A key element of the strategy was the launch of polyethylene terephthalate (PET) production. The product is in constantly high demand, and local production thereof could significantly reduce the region’s dependence on imports. In 2024, Romania’s imports of plastics and plastic products reached $6.43 billion. The given figure highlights immense market volume, a portion of which could be filled by locally produced PETs.

The project envisioned a full production cycle spanning from oil refinement to the production of finished products with high added value. International banks were ready to finance the program, under the condition of receiving state guarantees.

A lost opportunity for the region

The modernization project proposed by the investor proposed not a mere facility relaunch, but a complete transformation. The plan was to introduce new technologies and even install solar farms on a portion of the plants’ territory. Successful implementation of the plan would help create new employment opportunities and preserve the jobs of 1,500 highly skilled workers.

Once fully operational, the plant could generate substantial annual revenues for the state budget through taxes and excise duties. However, this potential remained unfulfilled following the seizure of the company’s assets in 2015, initiated by ANAF – the local tax authority – due to the criminal conviction of a minority shareholder who owned less than 2% of the company’s shares through Tender SA.
■ ■ ■ ■ ■ ■ ■
== Requests ==
a - Answer these questions from the plant modernization text, one line each, marked the same way:
(i) What was the value of Romania's imports of plastics and plastic products in 2024?
(ii) How many highly skilled workers' jobs would the plan preserve?
(iii) Which authority initiated the seizure of the company's assets, and in what year?
b - In the plant modernization text, rewrite the passage starting with "The modernization project" and going on through "highly skilled workers.", swapping "solar farms" for "wind farms".
These lines come from a separate source.

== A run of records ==
■ ■ ■ ■ ■ ■ ■
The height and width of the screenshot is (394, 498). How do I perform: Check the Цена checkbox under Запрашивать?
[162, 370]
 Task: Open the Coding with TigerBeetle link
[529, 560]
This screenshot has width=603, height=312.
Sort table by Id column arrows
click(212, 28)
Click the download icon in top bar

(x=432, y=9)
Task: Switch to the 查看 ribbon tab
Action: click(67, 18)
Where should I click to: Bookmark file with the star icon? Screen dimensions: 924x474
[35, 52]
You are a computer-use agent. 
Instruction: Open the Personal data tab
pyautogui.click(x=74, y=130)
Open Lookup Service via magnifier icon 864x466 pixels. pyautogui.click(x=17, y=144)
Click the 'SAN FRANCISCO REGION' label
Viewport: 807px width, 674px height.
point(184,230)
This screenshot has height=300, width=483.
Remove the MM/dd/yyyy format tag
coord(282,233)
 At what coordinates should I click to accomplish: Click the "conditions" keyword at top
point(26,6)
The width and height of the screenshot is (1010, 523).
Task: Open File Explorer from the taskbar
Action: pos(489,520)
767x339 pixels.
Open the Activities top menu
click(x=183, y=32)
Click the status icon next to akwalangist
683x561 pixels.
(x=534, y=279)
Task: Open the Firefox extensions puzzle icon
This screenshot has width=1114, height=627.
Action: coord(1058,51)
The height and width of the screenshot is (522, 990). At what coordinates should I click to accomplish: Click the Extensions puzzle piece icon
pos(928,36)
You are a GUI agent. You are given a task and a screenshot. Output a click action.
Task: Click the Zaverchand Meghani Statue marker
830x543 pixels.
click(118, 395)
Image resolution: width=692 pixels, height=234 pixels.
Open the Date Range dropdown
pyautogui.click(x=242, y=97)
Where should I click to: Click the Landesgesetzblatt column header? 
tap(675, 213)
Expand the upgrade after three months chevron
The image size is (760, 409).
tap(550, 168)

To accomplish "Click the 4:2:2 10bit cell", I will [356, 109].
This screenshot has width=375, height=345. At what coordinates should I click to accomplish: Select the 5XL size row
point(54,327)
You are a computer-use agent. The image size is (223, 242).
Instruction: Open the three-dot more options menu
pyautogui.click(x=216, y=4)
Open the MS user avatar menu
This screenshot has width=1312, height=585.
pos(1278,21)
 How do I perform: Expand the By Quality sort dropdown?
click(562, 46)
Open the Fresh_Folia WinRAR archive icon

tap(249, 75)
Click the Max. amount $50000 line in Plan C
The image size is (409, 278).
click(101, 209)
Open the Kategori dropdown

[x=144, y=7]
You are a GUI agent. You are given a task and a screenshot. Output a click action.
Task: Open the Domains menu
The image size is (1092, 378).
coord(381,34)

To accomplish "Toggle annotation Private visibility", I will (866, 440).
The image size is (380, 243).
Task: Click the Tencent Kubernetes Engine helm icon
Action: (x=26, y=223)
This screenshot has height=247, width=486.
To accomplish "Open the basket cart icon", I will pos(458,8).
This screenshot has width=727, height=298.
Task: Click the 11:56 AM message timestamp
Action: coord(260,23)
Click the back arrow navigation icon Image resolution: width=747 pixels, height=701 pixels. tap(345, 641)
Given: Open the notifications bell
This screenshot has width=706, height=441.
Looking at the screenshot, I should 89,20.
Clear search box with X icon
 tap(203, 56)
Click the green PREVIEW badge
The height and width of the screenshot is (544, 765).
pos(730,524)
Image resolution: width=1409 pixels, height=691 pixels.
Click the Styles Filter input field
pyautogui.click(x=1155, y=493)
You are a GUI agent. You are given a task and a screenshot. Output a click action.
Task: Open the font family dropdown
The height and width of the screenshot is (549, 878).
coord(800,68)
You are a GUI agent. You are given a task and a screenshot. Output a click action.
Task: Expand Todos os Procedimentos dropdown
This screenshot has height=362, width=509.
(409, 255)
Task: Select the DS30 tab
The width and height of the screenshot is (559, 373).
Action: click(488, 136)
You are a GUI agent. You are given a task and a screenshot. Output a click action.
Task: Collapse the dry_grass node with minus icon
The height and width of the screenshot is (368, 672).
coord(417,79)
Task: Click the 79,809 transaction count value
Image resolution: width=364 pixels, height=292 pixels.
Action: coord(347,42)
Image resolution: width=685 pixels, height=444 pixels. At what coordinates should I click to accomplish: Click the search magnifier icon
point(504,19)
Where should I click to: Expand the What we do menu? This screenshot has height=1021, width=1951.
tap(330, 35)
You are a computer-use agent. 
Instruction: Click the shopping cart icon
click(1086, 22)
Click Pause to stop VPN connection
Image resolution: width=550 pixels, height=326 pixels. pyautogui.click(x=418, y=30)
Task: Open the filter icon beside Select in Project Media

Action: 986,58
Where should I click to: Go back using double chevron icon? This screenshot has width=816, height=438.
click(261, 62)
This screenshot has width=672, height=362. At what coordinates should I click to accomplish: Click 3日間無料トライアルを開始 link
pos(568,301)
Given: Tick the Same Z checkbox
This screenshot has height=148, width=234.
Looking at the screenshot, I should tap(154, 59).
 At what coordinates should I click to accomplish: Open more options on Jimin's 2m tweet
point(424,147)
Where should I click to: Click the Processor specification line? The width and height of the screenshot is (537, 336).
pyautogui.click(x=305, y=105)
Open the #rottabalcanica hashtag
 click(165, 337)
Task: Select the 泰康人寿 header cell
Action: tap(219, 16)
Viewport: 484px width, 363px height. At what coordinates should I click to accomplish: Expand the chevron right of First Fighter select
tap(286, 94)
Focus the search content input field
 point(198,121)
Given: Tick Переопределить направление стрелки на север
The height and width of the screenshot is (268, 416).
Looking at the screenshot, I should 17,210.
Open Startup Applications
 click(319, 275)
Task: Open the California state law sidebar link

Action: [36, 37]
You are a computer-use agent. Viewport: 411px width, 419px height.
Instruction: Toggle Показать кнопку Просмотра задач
■ ■ ■ ■ ■ ■ ■
== Answers in order ==
a -
(i) $6.43 billion
(ii) 1,500
(iii) ANAF, the local tax authority, in 2015

b -
The modernization project proposed by the investor proposed not a mere facility relaunch, but a complete transformation. The plan was to introduce new technologies and even install wind farms on a portion of the plants’ territory. Successful implementation of the plan would help create new employment opportunities and preserve the jobs of 1,500 highly skilled workers.